Lenders under attack for not permitting landlords to rent property to tenants on housing benefit.
Lenders to the Buy to Let investors are under attack for not permitting landlords to rent property to tenants on housing benefit.
Nearly all buy to let lenders as a lending policy or terms of lending “We will not consider multiple tenancies, Homes of Multiple Occupancy, bedsits, DSS tenants or ‘Related Person’ tenancies.”
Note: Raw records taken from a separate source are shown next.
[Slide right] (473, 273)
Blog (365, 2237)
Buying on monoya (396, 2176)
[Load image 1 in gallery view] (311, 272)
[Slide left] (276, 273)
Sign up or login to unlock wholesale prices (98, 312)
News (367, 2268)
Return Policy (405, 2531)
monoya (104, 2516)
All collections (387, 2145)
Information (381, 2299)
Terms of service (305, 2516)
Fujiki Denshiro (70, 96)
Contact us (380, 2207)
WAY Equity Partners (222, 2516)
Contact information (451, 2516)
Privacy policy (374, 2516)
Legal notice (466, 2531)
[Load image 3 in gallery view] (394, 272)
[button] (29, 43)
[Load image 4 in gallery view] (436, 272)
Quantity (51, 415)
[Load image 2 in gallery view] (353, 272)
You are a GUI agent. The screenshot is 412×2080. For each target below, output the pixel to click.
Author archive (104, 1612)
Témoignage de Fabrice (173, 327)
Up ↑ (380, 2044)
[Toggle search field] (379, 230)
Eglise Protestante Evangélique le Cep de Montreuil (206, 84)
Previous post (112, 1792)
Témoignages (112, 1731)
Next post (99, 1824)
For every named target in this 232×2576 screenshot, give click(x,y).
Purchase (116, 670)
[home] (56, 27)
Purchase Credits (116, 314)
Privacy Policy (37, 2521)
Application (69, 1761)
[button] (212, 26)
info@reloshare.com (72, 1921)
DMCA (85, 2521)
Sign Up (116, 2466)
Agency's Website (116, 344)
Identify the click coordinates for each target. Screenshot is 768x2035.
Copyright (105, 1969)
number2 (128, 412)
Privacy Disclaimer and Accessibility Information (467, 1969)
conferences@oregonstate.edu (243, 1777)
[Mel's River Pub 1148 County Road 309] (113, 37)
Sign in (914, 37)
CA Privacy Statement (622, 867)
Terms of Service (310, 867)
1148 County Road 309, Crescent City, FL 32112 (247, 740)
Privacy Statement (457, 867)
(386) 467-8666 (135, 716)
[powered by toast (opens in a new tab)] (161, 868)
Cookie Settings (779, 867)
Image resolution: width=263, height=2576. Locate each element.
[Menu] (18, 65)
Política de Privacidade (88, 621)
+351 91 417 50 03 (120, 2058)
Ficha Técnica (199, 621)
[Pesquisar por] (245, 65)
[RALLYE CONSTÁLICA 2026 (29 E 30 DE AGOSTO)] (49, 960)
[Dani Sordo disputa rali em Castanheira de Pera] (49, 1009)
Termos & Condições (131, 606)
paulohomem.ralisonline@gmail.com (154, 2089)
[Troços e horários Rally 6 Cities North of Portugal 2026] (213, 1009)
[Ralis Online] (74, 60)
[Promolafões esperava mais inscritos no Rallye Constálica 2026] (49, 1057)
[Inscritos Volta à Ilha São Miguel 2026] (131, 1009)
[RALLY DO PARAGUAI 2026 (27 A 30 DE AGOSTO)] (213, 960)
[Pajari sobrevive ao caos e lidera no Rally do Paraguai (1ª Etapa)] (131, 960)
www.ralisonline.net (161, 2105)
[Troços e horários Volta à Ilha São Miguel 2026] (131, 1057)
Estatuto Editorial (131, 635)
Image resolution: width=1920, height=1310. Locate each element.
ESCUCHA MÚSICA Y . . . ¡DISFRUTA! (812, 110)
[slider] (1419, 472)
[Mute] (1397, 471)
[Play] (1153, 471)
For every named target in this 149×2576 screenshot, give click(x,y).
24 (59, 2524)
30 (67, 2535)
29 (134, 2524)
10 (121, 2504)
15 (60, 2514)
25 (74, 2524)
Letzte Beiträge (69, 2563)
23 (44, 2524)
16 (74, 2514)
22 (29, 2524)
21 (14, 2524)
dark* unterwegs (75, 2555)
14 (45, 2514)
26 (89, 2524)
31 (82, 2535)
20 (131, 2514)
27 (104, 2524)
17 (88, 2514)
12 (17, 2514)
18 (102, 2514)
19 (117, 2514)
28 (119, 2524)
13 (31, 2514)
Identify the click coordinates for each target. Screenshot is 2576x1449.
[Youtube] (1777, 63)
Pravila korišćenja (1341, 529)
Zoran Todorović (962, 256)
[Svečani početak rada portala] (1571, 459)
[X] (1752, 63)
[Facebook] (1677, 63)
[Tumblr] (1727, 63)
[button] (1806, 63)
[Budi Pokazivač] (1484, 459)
The government is being urged by Work and Pensions Select Committee to address concerns that lenders are increasingly adopting “no DSS” criteria for the buy to let market
Mr Frank Field, chairman of the Work and Pensions Select Committee, commented: “The government claims its welfare reforms are intended to drive employment, but allowing banks to operate a “no DSS” policy is a return to the wicked old days of housing discrimination, with claimants effectively blacklisted for housing and at risk of being senselessly evicted for no greater crime than receiving housing benefit.”
He added: “NatWest is now taking a look at its policy, and other mortgage lenders will no doubt follow suit. If the change we need to protect people is not forthcoming voluntarily, we may need to look to regulation.”
Wicked old days of housing discrimination
Mr Field went on to say: “The government claims its welfare reforms are intended to drive employment, but allowing banks to operate a “no DSS” policy is a return to the wicked old days of housing discrimination, with claimants effectively blacklisted for housing and at risk of being senselessly evicted for no greater crime than receiving housing benefit.”
NatWest Bank came under fire in October after it was revealed that the bank was refusing to remortgage a property because it was being rented to a tenant receiving housing benefits. Although nearly all Buy to Let lenders are averse to lending where tenants are or may be on housing benefit and many have terms that stipulate landlords cannot let to tenants on benefits.
Natwest has said it is carrying out a review of its lending policy and will inform the committee of the outcome later in the year.
Data from our parent company Landlord Advice UK show that out of the evictions carried out 87% of the defendants where possession was sought were on benefits. Out of the 87% only 8% of the defendants paid the debt as ordered by the court on or before the 14 days.
Landlord Advice UK do not have any data if the debt was paid after the 14 days.
Recent example from Liverpool county court; Claimant went before a judge a claim under section 8 for rent arrears. Defendant did not attend. Claimant sought possession in 14 days, which the Learned Judge gave. When it came to the money judgement the judge asked the claimant if he wanted a judgement for the rent arrears and Legal costs. The Claimant said no, he did not want a judgement for rent arrears or costs. The Judge said “I presume that’s because you know you are not going to get any money from the defendant”. The judge was of course right, that’s exactly the reason the claimant did not seek any money judgement.
Housing benefit tenants are a high risk and lenders are entitled calculate the risk
There is no doubt tenants on housing benefit are a high risk and lenders are entitled calculate the risk when lending to investors. If tenants are not paying the rent (high risk tenants) and in turn the landlord defaults on the mortgage that is of course going to be a concern for the lender.
Mr Hanson from the British Landlords Association commented “We understand the lenders concerns and they are entitled to calculate the risk when lending, however, we very much hope all lenders in the Buy to let market can come up with a product that does not discriminate tenants on benefits. It is not just the lenders, but the insurance companies too who run a discriminatory policy. Many landlords are unable to insure their buildings if the tenant is on housing benefit. This needs to be addressed hand in hand with the lending policy of lenders.”